* Work item *
The answer must consist solely of the lines from the start of the records through the line containing "Task: Enable the Specific port radio button", restated word for word, with no pictures.

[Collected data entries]
◆ ◆ ◆ ◆ ◆

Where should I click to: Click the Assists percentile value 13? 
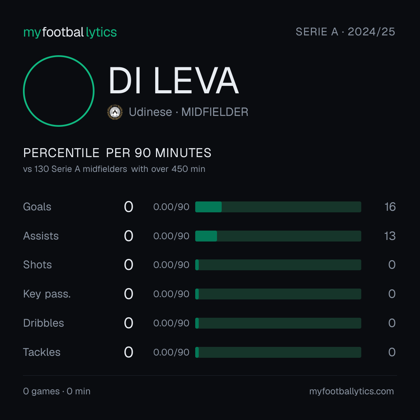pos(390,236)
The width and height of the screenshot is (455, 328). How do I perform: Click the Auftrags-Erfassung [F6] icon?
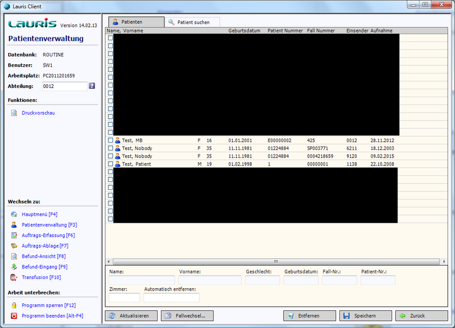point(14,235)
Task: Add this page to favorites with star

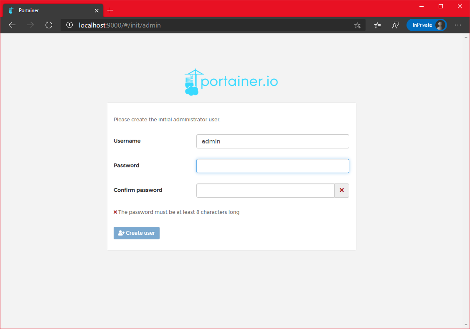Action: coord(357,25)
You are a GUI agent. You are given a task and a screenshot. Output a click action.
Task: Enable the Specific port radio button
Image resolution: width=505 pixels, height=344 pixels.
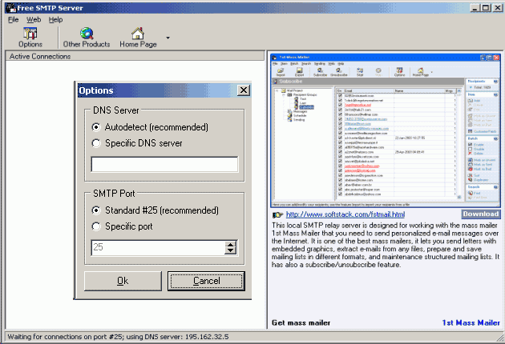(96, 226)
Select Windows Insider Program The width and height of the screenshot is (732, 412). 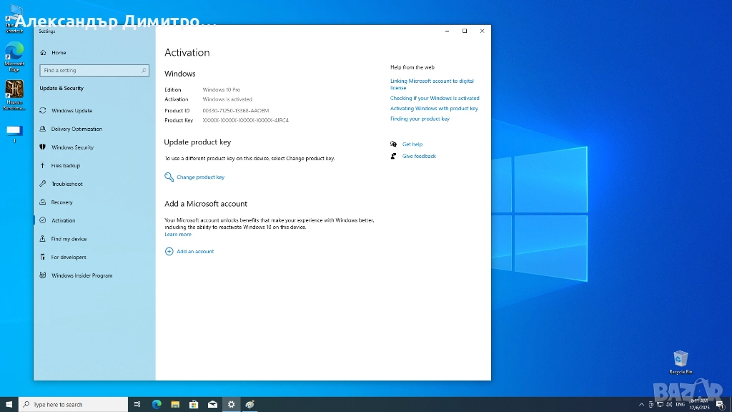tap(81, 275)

◆ ◆ ◆ ◆ ◆

* Result of the exercise *
Where should I click to: Click the Assists percentile value 13? 
pos(390,236)
The width and height of the screenshot is (455, 328). How do I perform: Click the Auftrags-Erfassung [F6] icon?
point(14,235)
Task: Add this page to favorites with star

Action: coord(357,25)
You are a GUI agent. You are given a task and a screenshot. Output a click action.
Task: Enable the Specific port radio button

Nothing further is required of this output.